Persin is quick to note, however, that options like attached dwellings provide opportunities for people to still own their own piece of the pie.
“We have some beautiful townhomes that cost around $100,000 and are nice properties,” he said. “The ‘American Dream’ of the 3,000-square foot home might not exist, but there are other options.”
Prices for single-family homes and rental units in Naperville are available at a number of websites.
The Trulia website shows apartments renting for anywhere from $600 to $760 per bedroom through the end of March this year.
The Apartment Guide website currently shows slightly less than 1,200 apartments available for rent.
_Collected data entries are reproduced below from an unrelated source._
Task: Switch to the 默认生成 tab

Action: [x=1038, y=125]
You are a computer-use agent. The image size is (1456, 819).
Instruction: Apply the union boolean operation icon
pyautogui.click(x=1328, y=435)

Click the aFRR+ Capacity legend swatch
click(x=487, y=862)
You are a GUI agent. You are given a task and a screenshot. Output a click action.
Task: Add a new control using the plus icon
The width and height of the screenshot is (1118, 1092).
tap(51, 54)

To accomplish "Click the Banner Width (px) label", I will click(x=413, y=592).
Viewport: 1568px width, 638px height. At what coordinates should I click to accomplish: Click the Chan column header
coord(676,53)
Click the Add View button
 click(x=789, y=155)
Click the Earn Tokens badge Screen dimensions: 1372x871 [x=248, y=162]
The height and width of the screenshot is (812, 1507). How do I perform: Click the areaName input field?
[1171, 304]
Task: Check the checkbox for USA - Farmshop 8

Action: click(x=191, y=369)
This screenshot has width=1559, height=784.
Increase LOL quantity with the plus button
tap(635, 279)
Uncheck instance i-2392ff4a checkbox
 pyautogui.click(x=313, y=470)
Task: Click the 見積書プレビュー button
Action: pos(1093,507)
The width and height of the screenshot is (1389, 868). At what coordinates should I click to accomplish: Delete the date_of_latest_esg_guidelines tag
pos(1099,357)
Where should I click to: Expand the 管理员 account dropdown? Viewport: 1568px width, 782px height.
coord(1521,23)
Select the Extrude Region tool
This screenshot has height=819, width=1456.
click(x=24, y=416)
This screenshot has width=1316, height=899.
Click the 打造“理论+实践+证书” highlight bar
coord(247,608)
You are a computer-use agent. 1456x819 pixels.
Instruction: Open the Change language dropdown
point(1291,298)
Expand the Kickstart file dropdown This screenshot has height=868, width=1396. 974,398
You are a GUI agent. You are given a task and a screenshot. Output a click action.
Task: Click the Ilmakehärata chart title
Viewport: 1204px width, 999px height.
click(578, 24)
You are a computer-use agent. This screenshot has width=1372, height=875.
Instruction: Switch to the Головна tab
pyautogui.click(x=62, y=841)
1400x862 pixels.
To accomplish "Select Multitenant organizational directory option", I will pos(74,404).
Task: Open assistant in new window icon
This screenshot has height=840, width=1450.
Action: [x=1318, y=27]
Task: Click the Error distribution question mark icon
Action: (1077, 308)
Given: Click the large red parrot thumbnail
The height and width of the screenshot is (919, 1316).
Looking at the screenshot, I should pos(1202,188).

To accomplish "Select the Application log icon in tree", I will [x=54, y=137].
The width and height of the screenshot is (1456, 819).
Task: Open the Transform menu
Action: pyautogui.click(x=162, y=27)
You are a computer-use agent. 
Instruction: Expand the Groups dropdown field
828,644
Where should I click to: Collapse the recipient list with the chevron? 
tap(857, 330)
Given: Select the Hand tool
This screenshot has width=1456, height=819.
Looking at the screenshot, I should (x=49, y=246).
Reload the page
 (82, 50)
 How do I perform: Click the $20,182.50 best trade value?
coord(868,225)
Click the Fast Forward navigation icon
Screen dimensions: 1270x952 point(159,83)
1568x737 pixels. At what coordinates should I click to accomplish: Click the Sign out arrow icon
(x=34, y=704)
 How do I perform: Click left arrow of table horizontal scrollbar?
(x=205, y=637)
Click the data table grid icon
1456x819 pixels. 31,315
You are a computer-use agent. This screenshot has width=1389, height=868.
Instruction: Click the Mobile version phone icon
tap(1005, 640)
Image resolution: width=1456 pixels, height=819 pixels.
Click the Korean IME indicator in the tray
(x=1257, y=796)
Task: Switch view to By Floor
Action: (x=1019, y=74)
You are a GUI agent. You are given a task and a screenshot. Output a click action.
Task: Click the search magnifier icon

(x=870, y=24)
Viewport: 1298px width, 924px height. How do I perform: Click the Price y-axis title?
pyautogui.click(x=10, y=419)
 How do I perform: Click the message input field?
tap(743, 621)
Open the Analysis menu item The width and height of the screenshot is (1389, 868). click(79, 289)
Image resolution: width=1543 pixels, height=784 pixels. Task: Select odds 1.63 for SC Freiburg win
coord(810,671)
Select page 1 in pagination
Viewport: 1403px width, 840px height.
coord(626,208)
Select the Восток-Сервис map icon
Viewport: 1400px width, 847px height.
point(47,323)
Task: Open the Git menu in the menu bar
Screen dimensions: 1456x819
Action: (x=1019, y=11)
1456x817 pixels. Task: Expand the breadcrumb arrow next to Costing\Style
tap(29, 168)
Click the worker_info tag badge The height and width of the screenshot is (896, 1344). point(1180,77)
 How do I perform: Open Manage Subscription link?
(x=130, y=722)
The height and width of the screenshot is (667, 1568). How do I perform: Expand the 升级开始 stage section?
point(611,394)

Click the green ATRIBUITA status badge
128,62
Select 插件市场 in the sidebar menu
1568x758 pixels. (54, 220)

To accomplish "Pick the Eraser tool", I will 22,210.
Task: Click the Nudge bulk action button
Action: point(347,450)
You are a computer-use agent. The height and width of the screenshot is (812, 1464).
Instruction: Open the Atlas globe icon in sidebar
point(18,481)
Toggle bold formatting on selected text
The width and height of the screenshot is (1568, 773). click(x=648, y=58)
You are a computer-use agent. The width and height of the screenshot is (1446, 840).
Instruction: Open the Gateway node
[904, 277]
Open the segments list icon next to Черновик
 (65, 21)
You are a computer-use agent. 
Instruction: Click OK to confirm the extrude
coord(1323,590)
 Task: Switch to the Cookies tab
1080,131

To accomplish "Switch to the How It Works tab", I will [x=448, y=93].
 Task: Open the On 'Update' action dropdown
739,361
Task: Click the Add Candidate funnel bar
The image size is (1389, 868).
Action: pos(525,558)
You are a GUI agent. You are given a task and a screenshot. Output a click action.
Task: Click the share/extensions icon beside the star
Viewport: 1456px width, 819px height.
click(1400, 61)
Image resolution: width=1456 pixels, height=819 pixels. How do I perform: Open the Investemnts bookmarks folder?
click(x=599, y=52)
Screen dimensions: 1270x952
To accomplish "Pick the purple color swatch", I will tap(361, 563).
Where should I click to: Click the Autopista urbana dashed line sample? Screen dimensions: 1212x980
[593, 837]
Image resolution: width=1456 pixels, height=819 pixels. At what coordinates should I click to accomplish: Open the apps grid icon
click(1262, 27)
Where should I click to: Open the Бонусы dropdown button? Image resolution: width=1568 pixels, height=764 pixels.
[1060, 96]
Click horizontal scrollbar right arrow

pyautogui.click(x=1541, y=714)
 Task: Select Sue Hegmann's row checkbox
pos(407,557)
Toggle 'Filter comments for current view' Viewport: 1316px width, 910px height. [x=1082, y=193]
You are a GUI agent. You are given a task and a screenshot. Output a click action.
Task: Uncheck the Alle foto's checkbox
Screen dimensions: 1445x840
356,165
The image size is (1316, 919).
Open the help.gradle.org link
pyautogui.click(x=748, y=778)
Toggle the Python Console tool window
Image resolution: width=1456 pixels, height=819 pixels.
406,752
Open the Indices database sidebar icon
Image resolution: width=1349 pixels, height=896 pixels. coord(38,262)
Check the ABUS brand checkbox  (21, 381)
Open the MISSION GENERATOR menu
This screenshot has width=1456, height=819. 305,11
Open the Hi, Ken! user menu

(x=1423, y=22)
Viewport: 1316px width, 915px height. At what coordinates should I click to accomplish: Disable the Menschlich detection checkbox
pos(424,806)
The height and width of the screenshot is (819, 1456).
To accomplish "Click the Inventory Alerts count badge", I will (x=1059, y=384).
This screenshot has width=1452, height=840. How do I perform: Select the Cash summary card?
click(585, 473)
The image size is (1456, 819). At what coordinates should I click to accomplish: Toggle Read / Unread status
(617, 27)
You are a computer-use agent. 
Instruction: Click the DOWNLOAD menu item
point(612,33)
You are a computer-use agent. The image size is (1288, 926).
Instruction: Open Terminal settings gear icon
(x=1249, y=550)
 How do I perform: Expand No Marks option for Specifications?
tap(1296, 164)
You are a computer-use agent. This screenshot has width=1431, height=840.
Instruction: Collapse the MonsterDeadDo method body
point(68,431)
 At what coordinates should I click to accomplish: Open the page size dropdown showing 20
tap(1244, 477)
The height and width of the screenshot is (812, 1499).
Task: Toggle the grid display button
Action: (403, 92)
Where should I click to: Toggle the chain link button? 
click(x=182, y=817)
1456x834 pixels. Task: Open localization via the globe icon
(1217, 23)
Trulia notes that median home prices are at $316,000, with the average listing price of $537,986.
Kate Schultz, communications specialist for the city of Naperville, offered the latest data from the U.S. Census Bureau which reflects the market through 2012. The most recent data regarding Naperville’s housing comes from the U.S. Census Bureau’s 2008-2012 American Community Survey five-year estimates.
In the 2008-2012 American Community Survey, Naperville had a total of 51,989 housing units. Of that number, 48,990 are occupied. Of those, 37,738 are owner-occupied (either with a mortgage or without a mortgage) and 11,252 are renter-occupied.